A good first step in getting a handle on pressure is to start listening to yourself. Become aware of the kinds of things you say to yourself in a game (or on a jump).

Do this non-judgmentally, by the way, or you will be defeating the whole purpose of doing it in the first place. Monitor yourself during your next few games, casually, without trying to change anything just yet. Separate the "spectator" type things you say - or think to yourself - from the "player" type strategy thoughts. The frequency and the force of the "spectator" type things you say or think to yourself almost certainly will correlate with how nervous you become in a game and how much your performance suffers from exaggerated, self-induced pressures. The more you yell at yourself - like some desperate coach - the worse it is. But just realizing what is happening - that this isn't something real, but a habit we internalize from outside influence - will help to get it under control. For example you could be saying to yourself, "Damn it, get the hell in there. Why can't you get it right?" over and over while your performance gets worse and worse without realizing that it is precisely your own "spectator" exhortations that are getting in your way. To understand how this mental habit is operating is to help put it back into perspective, so that you can concentrate on the game.

In addition, the kinds of things you say to yourself are an important indication of the way you feel about yourself in relation to sports. Emotions can become a problem in sports in a variety of ways, depending on individual reaction. Some people, for example, tend to be too aggressive, so much so that they become ruled by anger in a game, often becoming vulnerable to being provoked into unwise moves by cooler opponents. On the other hand, some suppress the normal amount of aggressiveness needed in most games and tend to be too easily intimidated. You might lack confidence, or have too much of it. You might be too easily discouraged into an "I don't care" attitude, or be so driven that you are a perfectionist who is constantly tied in knots because you never seem able to reach some impossible goal.

Some of the typical things players say to themselves tie in with long standing attitudes and characteristic ways a person has learned to react in any game. If these reactions are continually a problem, the best way to start getting at them is to listen as they manifest themselves in terms of those inner voices. In this way they will soon become understood and predictable and lose some of their hypnotic potency.

The More You Yell At Yourself - Like Some Desperate Coach -The Worse It Is.
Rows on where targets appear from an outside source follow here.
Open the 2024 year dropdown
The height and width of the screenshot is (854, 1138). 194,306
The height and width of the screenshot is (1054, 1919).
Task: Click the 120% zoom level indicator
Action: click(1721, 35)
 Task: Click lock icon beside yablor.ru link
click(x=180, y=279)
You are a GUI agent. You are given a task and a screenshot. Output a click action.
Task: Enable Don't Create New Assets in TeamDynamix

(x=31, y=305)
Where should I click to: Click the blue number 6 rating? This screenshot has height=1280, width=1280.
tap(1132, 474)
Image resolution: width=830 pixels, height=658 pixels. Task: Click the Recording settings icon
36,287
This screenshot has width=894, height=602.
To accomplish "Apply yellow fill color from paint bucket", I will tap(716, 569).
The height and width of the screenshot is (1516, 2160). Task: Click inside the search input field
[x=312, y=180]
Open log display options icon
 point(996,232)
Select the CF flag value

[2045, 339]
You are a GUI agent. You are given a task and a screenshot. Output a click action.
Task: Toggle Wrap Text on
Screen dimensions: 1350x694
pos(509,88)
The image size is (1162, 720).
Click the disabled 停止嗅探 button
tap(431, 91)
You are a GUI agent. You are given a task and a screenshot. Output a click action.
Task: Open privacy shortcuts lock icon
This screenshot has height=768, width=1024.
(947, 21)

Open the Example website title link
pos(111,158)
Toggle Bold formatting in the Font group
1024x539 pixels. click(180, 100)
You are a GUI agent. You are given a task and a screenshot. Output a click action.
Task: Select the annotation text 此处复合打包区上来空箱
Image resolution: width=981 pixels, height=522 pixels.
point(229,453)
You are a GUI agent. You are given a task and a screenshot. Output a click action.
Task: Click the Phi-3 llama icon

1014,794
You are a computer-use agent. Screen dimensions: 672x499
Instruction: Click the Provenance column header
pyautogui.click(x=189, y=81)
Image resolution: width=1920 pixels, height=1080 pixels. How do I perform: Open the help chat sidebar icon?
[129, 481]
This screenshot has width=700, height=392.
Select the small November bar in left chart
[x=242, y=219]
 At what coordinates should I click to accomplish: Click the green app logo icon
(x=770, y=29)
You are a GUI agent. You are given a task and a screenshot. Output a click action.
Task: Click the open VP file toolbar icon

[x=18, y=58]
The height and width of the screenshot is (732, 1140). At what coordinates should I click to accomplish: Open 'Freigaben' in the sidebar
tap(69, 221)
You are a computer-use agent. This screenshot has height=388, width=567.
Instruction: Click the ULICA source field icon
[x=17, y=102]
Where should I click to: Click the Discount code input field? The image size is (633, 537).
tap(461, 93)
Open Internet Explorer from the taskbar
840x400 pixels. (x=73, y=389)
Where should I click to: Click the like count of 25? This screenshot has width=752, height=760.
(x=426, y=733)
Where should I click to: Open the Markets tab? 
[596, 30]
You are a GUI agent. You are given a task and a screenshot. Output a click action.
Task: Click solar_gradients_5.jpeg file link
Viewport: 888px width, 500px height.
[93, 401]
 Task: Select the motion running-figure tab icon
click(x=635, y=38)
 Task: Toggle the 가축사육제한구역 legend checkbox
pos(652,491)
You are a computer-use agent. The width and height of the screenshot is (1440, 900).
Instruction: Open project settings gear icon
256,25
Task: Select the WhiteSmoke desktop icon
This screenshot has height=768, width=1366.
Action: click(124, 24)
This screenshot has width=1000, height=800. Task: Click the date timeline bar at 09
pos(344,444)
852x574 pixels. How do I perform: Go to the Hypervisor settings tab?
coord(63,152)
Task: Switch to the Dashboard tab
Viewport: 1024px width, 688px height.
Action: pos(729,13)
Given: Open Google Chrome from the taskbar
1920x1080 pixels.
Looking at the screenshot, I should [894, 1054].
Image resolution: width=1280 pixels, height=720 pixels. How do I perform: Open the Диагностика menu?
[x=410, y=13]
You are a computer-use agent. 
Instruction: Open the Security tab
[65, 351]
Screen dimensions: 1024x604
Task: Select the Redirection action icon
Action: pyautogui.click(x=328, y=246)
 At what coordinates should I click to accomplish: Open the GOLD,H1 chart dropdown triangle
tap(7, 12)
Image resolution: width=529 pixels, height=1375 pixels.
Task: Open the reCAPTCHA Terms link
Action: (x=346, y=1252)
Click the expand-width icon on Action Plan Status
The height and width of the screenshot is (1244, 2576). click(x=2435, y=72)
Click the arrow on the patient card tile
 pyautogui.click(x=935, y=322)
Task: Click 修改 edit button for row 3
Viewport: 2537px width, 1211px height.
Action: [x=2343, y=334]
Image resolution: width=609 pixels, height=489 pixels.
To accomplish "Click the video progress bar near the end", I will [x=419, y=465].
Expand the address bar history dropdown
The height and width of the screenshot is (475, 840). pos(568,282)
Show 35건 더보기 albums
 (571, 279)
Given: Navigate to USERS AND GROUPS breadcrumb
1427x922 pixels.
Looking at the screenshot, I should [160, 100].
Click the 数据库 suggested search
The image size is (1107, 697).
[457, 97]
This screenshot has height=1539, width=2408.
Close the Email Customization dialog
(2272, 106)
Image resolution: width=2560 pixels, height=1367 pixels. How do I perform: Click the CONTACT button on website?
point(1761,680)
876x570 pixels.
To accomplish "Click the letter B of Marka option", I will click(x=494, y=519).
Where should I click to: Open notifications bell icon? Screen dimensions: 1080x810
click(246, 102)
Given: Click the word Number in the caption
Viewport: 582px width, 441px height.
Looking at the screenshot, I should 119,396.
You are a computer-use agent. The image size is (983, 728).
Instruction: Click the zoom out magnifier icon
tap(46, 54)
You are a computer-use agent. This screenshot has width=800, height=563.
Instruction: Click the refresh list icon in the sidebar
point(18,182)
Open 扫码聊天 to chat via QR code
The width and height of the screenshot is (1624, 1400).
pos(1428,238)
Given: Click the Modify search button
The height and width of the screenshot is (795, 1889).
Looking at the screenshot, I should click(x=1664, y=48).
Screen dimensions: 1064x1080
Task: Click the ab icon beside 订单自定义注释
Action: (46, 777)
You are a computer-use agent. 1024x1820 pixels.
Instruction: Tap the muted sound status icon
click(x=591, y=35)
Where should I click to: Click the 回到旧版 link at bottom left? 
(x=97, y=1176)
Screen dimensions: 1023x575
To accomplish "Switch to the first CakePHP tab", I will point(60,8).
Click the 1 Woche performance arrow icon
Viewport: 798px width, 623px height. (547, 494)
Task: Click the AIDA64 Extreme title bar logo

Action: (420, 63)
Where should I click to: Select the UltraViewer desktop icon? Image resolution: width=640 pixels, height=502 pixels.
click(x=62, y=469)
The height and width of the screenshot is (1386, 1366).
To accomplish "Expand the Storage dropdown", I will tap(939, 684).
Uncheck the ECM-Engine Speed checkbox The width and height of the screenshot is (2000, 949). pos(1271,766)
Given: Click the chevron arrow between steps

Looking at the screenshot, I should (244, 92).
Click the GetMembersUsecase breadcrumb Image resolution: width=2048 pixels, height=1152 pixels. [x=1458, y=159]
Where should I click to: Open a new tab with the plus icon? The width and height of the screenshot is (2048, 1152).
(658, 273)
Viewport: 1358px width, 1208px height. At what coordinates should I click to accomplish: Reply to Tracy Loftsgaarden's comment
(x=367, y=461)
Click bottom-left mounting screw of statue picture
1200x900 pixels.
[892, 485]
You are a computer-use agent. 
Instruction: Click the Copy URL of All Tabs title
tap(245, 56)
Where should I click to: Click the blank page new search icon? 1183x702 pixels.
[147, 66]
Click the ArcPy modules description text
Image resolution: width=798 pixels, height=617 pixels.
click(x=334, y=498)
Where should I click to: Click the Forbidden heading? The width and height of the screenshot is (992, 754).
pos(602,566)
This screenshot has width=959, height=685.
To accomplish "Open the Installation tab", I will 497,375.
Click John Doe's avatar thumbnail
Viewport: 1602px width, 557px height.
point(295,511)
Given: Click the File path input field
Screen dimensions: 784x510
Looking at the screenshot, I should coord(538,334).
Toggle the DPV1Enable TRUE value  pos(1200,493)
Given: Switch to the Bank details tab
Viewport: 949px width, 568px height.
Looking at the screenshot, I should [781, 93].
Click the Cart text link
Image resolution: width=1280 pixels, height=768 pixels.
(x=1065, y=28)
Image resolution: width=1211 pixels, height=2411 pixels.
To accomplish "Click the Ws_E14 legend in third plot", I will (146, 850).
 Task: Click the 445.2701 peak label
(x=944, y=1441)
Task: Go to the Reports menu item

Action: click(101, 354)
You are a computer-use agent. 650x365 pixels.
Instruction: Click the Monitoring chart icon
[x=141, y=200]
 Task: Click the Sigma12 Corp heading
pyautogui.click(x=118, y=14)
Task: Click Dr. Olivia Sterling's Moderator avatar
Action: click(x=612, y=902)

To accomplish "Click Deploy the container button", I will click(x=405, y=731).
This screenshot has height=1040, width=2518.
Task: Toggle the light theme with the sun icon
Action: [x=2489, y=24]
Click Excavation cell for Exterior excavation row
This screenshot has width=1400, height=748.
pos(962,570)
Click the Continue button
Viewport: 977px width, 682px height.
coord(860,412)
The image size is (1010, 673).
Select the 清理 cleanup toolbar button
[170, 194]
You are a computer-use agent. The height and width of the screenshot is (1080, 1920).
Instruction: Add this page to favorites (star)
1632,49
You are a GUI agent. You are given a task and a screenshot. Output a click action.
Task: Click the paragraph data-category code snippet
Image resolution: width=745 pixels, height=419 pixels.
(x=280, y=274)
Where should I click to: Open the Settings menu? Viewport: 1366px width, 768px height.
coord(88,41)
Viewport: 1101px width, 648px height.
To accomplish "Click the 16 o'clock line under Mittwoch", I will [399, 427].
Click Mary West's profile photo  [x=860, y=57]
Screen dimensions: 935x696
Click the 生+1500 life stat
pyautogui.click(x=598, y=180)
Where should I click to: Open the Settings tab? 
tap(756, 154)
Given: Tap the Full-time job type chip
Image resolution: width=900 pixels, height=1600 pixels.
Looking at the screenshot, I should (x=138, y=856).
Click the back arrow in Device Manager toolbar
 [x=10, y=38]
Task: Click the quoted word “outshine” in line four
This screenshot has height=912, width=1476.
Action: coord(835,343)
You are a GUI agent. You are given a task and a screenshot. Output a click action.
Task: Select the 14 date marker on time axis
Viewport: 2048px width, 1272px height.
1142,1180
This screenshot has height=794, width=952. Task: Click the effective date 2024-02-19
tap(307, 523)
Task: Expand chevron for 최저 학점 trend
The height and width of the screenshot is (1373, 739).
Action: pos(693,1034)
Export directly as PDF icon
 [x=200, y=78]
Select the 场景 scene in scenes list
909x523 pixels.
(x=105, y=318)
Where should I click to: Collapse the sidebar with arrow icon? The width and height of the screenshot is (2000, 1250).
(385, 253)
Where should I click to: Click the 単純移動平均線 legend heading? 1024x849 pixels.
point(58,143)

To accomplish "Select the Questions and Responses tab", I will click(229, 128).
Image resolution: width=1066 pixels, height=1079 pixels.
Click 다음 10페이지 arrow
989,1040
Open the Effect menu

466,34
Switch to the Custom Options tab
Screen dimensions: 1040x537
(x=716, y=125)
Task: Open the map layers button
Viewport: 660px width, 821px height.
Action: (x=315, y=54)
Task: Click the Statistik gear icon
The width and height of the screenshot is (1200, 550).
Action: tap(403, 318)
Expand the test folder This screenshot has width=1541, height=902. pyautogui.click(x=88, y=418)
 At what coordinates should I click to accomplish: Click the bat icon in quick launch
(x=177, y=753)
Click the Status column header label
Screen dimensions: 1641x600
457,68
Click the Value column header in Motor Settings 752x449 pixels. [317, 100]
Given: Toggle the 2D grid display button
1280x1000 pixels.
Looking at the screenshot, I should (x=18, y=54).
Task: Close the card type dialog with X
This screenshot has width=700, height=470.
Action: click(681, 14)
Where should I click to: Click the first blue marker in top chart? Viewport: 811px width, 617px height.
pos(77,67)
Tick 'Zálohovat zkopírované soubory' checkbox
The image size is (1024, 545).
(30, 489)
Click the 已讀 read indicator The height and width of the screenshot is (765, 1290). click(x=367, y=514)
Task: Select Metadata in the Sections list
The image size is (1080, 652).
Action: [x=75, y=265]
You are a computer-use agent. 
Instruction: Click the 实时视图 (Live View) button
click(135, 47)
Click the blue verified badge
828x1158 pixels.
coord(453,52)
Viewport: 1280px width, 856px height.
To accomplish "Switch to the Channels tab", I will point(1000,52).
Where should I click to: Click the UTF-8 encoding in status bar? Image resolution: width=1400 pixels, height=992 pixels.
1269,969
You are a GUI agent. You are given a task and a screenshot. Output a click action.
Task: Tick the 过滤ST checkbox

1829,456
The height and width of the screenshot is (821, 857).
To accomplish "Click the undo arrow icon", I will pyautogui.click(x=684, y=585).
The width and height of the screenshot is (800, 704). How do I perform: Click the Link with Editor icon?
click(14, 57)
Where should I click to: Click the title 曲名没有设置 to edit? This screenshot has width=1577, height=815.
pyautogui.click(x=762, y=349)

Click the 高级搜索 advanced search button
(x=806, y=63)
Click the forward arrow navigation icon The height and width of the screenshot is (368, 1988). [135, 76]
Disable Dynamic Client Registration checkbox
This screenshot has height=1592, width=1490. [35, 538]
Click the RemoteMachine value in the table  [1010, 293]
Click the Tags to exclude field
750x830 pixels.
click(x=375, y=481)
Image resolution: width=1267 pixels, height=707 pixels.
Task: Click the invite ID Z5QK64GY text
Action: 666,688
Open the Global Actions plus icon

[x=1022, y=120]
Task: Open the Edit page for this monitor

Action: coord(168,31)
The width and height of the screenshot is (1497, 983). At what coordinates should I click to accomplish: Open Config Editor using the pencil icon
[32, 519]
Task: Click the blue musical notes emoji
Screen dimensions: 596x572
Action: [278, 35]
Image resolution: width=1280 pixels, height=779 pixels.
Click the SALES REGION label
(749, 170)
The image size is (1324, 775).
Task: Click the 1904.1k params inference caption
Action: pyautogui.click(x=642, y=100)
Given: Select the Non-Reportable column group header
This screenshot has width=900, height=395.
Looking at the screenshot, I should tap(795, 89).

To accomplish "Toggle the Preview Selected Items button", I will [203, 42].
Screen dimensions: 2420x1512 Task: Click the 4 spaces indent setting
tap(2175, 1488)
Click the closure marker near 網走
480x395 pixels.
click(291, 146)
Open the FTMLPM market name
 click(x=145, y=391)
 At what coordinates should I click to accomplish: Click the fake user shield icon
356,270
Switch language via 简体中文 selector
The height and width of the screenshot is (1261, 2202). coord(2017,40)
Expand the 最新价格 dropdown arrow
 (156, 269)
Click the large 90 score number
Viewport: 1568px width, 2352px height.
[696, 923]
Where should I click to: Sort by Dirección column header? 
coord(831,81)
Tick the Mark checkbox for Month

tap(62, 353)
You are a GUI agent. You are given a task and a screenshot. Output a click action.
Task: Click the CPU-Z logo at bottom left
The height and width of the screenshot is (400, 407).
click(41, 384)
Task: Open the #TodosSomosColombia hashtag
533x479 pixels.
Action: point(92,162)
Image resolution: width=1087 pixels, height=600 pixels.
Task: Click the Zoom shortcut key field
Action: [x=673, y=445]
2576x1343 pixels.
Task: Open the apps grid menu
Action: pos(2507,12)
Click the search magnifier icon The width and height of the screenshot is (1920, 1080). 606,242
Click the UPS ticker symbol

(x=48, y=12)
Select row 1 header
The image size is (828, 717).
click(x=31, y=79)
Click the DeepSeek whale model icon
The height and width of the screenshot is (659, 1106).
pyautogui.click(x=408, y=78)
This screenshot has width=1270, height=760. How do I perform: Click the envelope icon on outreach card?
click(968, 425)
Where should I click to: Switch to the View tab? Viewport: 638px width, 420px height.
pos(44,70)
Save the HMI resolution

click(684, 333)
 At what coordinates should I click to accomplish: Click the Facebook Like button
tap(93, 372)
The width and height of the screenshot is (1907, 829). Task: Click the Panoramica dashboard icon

Some of the typical "spectator" statements are: "You'll never get it right ... That was a good shot, but it could have been better..." and the like, which indicate that chances are the speaker is overly driven.

"I'll show them ... I'm going to ram this shot down his throat ... Now I'mreally mad..." and the like usually are connected with over-aggressiveness.

"I'm uncoordinated... I'm just a klutz, I guess... I'll never do it ... Wow, that was a great play, you're terrific... What's the use... Looks like I'm sunk..." and such are tied in with lack of confidence, tendencies to be too easily intimidated, feelings of inadequacy which discourage players from practicing or taking lessons to improve performance.

"You dummy... You can't do anything ... You're no good."... and so on, which are often tied into the compulsion to feel guilty every time one misses a play or loses a point (or zaps a formation.)

If you mull over some of the things you say to yourself in a game, you'll find they will lead you back to the ways in which you were conditioned to feel about sports as you grew up. You probably fell into certain patterns as you played in the school yard and now you carry them with you onto the tennis courts and golf courses (or your playground in the sky) even though now they no longer make sense. This doesn't mean you have to psychoanalyze yourself in order to play better. We can safely say that, for the most part, the way all of us are conditioned to react in athletic games during our school years is a disaster wherefrom the superior players are survivors who have gone on in spite of the system rather than because of it. The rest are left with some degree or another of negative attitudes which interfere with our playing to our best potential, whatever that may be. The school gym and athletic programs are little more than a continual calling out process for the more talented kids who, step-by-step, participate in higher and higher levels of competition, from Pony Leagues to high schools to college and finally to pros, as all along more of us are being relegated to the status of spectators. At one level or another someone always loses and, what's worse, is made to feel that there is something shameful in this. Kids are thrown into complicated, competitive games usually before they have learned the simpler kinds of exercises that let them develop subtle motor skills needed for sports, and, just as importantly, confidence in their abilities. We are set up for Walter Mitty daydreams about sports superstardom without the wherewithal to even attain fundamental skills with any consistency. The results are disappointment, frustration, anger, guilt. It's the reason Charlie Brown is such a compelling character. There's a little of him in all of us.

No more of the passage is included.